Stored items
<<<<
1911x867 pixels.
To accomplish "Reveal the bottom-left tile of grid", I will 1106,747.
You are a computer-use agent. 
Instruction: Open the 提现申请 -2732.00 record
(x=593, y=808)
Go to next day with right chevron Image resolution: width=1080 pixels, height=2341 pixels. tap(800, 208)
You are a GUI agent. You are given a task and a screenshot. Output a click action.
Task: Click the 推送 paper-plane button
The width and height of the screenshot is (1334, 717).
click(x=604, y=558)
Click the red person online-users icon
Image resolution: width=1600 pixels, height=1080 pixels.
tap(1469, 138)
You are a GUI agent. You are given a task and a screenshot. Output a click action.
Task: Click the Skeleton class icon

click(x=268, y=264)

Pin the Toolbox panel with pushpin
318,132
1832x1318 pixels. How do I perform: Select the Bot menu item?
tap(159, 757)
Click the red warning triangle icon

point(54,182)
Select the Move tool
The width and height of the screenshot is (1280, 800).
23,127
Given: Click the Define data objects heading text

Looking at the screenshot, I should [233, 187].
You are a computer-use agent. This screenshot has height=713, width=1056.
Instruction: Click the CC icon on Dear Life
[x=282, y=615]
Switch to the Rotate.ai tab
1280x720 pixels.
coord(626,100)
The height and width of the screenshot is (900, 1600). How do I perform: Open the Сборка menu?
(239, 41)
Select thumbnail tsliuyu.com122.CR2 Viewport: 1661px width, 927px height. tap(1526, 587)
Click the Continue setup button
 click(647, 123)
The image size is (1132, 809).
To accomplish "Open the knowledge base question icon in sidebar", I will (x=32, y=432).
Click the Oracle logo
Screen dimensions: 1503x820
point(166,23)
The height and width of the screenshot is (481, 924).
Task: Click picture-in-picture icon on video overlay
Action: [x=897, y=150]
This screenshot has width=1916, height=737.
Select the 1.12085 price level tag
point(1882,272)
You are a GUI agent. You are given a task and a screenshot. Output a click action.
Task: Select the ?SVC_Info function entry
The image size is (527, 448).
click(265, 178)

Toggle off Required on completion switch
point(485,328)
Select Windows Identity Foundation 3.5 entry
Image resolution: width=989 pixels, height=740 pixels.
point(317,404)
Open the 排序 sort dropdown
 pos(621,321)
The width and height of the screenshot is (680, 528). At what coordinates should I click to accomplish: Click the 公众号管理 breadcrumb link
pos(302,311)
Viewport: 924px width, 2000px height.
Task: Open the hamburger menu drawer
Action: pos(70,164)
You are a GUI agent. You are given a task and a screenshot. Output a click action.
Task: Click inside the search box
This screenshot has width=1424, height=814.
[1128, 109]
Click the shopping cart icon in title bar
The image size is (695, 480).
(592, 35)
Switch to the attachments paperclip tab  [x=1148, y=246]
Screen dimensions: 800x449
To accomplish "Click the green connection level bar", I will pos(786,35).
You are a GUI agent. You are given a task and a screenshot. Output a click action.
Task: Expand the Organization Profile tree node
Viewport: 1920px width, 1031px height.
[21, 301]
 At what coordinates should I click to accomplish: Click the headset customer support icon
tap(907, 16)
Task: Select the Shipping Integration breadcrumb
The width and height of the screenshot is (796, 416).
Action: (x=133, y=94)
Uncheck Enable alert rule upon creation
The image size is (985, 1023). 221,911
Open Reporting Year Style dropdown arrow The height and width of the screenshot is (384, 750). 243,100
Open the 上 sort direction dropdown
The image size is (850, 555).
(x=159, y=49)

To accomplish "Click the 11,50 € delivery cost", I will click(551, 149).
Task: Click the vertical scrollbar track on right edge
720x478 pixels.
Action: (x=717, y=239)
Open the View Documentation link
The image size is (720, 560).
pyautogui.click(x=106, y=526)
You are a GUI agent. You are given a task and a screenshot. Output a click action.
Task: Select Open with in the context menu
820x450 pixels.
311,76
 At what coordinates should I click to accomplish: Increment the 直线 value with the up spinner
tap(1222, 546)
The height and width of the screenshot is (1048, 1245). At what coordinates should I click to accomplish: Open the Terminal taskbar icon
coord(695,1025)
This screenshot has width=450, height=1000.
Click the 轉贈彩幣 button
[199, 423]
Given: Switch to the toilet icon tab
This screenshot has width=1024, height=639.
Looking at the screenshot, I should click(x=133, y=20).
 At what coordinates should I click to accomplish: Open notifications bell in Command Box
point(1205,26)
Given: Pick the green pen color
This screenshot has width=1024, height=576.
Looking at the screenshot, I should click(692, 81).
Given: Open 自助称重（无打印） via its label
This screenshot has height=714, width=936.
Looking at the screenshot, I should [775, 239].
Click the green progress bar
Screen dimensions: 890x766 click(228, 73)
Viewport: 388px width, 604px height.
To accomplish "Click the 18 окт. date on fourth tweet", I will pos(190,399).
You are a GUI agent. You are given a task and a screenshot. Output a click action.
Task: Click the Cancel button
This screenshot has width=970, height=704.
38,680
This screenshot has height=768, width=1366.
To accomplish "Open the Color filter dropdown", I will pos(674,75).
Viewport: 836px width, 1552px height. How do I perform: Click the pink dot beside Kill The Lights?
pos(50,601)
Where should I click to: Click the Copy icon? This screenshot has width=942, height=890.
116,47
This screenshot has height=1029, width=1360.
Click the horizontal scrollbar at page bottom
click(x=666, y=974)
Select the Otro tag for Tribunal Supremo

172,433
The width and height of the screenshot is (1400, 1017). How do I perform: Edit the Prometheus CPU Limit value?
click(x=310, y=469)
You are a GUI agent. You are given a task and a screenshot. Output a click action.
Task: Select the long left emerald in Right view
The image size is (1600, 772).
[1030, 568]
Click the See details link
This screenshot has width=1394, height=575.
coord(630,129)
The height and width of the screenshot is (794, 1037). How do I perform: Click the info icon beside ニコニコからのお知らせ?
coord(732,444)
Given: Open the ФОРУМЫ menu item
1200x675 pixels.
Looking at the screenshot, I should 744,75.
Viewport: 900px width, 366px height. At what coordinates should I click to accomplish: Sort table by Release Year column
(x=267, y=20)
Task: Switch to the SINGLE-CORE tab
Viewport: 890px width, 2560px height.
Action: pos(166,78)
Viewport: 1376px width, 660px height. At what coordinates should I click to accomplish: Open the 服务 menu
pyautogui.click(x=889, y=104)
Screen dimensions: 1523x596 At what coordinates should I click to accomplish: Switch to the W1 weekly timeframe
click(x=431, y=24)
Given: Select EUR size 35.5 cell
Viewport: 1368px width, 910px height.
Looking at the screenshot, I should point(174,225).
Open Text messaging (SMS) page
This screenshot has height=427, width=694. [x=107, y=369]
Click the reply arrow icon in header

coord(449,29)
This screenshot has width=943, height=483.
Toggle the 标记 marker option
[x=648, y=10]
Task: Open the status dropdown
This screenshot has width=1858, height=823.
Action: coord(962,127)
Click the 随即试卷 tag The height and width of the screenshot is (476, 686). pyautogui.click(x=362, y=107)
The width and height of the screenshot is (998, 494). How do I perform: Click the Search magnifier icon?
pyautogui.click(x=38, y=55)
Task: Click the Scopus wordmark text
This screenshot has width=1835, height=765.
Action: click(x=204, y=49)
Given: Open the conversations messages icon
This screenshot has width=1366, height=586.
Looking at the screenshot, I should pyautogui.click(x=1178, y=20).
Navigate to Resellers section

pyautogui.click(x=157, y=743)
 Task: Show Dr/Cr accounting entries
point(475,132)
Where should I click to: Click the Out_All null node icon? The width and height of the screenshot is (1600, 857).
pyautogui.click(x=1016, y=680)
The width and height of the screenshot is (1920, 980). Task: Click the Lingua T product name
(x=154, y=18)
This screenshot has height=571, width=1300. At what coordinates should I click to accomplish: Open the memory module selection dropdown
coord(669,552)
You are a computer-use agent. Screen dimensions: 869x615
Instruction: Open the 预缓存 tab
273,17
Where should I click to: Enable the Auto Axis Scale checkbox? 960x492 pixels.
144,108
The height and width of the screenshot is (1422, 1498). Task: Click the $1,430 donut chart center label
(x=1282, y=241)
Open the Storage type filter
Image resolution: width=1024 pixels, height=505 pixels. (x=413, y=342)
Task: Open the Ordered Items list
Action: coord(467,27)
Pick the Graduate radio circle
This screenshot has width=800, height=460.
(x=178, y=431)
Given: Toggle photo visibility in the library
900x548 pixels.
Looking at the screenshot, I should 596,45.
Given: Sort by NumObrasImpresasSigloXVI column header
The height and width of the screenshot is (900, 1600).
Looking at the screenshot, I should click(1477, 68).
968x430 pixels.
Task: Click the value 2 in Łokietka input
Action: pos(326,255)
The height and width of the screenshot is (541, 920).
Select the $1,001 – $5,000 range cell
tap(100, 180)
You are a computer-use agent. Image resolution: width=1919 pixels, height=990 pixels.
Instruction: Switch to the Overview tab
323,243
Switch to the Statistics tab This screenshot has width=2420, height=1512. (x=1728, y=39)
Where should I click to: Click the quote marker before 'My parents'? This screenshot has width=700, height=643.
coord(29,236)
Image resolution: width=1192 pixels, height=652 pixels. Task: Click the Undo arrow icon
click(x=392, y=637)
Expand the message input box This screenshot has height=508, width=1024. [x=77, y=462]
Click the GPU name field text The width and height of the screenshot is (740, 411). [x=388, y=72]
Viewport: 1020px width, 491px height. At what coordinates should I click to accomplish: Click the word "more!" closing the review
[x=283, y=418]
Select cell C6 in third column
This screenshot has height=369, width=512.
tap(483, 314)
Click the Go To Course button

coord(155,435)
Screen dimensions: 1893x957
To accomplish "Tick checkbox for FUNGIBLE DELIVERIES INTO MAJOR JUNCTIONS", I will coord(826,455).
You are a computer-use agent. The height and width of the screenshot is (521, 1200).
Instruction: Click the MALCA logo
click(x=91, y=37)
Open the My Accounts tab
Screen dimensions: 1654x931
>>>>
_GOAL OF THE EXERCISE:_ Output the line bearing "This screenshot has height=369, width=512." along with all the lines after it through the end of the entries, exactly, and no other lines.

_EXERCISE RESULT:_
This screenshot has height=369, width=512.
tap(483, 314)
Click the Go To Course button

coord(155,435)
Screen dimensions: 1893x957
To accomplish "Tick checkbox for FUNGIBLE DELIVERIES INTO MAJOR JUNCTIONS", I will coord(826,455).
You are a computer-use agent. The height and width of the screenshot is (521, 1200).
Instruction: Click the MALCA logo
click(x=91, y=37)
Open the My Accounts tab
Screen dimensions: 1654x931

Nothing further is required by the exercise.